EXERCISE DETAILS - Write out each entry, exactly the way it appears.

DATA EXCERPTS -

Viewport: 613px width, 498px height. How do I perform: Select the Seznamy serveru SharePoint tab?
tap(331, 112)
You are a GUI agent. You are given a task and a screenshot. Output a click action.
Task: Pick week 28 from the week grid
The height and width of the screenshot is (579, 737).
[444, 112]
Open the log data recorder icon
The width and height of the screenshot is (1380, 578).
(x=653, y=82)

EXPECTED ANSWER -
Viewport: 613px width, 498px height. How do I perform: Select the Seznamy serveru SharePoint tab?
tap(331, 112)
You are a GUI agent. You are given a task and a screenshot. Output a click action.
Task: Pick week 28 from the week grid
The height and width of the screenshot is (579, 737).
[444, 112]
Open the log data recorder icon
The width and height of the screenshot is (1380, 578).
(x=653, y=82)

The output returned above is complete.